Count the lines in the records below that contain the word "element". Reply with only the number.

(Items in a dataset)
****************
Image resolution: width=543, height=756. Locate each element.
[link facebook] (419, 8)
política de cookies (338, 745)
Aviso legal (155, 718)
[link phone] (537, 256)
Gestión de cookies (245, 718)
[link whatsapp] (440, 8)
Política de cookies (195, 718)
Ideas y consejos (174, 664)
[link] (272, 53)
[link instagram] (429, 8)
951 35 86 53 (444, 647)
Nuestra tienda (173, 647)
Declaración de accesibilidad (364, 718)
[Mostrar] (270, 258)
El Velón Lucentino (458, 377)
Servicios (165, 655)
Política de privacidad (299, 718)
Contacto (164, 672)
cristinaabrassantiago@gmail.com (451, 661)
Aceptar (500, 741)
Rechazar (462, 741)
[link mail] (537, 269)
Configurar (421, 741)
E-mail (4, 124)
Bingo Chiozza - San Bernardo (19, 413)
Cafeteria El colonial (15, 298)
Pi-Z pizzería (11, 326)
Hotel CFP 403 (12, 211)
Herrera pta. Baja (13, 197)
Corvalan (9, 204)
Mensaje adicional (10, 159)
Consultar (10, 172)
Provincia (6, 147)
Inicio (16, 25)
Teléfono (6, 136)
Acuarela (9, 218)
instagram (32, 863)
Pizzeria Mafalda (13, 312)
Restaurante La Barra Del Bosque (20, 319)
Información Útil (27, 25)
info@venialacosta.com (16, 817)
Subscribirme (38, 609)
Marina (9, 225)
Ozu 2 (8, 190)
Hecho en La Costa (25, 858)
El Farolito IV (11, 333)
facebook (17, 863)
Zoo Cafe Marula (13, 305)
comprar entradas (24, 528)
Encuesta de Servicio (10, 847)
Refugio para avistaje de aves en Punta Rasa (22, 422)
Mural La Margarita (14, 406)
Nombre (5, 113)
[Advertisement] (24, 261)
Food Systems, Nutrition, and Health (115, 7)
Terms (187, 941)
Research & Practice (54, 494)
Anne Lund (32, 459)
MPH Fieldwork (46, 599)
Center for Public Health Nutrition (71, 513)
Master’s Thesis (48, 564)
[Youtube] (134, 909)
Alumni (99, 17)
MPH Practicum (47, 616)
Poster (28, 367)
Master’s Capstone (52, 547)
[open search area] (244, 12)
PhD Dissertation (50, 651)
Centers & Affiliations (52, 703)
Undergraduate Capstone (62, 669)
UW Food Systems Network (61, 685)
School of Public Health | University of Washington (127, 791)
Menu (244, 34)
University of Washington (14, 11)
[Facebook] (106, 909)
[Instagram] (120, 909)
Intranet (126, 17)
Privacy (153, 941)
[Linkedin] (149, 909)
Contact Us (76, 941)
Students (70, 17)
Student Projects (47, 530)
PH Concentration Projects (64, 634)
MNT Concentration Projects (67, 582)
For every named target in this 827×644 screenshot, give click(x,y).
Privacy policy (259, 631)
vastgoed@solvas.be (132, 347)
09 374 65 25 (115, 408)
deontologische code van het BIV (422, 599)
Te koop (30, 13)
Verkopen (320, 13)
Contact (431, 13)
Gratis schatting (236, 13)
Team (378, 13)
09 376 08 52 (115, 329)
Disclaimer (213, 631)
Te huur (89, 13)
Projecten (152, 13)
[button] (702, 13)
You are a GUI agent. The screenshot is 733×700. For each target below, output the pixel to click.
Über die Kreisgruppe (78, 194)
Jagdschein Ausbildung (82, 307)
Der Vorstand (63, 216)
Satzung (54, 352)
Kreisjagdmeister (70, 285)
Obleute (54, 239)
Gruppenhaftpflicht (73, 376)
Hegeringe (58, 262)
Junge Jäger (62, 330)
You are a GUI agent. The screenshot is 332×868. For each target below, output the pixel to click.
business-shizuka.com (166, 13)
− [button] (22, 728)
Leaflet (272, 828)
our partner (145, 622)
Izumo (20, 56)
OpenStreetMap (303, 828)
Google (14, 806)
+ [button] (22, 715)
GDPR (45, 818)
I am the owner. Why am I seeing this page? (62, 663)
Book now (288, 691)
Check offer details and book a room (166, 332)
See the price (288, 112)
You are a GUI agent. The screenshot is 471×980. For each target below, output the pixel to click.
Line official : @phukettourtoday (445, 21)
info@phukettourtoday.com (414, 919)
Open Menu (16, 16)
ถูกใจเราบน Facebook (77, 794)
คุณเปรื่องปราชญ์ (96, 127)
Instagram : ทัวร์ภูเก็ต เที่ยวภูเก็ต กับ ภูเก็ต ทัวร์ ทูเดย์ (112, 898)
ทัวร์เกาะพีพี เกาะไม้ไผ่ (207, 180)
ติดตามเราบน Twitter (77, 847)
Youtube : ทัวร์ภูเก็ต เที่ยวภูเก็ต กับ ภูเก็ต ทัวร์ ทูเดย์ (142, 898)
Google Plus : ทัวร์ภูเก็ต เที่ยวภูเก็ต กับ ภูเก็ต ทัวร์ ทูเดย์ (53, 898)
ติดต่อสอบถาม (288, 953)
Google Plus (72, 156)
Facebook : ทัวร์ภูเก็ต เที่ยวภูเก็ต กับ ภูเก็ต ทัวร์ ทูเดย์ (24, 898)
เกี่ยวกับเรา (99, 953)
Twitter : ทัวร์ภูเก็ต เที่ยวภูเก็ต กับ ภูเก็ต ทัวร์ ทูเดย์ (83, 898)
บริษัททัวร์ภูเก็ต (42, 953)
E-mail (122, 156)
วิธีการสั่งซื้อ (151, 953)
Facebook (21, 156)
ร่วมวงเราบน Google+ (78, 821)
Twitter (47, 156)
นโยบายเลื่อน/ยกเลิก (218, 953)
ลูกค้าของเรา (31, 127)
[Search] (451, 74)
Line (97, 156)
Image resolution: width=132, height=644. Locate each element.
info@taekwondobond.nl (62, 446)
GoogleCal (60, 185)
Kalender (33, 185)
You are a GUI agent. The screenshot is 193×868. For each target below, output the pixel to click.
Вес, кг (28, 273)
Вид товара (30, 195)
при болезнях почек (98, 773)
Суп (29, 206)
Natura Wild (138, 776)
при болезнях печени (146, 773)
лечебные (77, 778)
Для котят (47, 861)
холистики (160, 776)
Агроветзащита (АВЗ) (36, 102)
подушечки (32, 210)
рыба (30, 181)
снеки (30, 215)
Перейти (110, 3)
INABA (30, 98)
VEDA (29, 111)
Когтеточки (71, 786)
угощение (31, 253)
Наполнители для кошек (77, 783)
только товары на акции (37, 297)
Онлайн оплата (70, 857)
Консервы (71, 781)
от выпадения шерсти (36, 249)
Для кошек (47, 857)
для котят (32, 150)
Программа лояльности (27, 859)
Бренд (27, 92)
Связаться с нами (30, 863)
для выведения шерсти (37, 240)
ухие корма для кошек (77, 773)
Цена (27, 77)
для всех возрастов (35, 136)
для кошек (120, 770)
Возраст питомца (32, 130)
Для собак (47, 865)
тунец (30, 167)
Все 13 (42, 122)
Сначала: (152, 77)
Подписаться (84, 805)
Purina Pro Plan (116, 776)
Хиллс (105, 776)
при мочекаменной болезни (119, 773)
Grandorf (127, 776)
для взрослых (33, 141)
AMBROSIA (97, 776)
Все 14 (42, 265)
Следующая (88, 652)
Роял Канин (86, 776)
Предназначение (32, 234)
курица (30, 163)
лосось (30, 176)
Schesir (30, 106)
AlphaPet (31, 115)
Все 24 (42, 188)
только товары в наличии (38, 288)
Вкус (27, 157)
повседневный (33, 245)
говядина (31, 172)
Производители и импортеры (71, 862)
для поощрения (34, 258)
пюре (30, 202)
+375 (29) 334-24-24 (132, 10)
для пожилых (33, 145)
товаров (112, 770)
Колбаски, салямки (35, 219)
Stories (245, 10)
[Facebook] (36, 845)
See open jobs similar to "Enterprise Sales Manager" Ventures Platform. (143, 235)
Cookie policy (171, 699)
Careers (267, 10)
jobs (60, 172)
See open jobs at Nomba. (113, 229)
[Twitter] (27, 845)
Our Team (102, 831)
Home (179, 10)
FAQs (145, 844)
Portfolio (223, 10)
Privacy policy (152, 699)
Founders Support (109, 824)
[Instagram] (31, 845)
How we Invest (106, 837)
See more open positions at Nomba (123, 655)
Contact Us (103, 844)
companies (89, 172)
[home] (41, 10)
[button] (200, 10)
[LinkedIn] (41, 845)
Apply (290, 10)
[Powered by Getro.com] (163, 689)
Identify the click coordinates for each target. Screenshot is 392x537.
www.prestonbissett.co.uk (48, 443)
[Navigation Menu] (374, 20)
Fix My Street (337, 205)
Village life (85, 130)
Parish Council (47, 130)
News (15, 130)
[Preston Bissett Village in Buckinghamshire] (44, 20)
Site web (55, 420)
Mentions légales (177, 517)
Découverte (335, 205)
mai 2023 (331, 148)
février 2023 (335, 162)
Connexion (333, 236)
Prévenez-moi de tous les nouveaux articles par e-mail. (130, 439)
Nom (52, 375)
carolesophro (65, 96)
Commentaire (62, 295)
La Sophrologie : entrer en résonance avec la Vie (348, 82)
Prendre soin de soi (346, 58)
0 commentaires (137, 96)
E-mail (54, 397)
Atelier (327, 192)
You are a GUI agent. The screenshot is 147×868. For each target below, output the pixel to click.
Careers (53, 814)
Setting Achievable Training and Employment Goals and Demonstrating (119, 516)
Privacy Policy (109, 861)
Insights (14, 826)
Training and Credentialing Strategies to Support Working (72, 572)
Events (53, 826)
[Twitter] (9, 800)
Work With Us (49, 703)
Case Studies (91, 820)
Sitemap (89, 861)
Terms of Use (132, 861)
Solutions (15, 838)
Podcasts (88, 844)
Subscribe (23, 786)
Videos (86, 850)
****************
# [TASK ANSWER]
2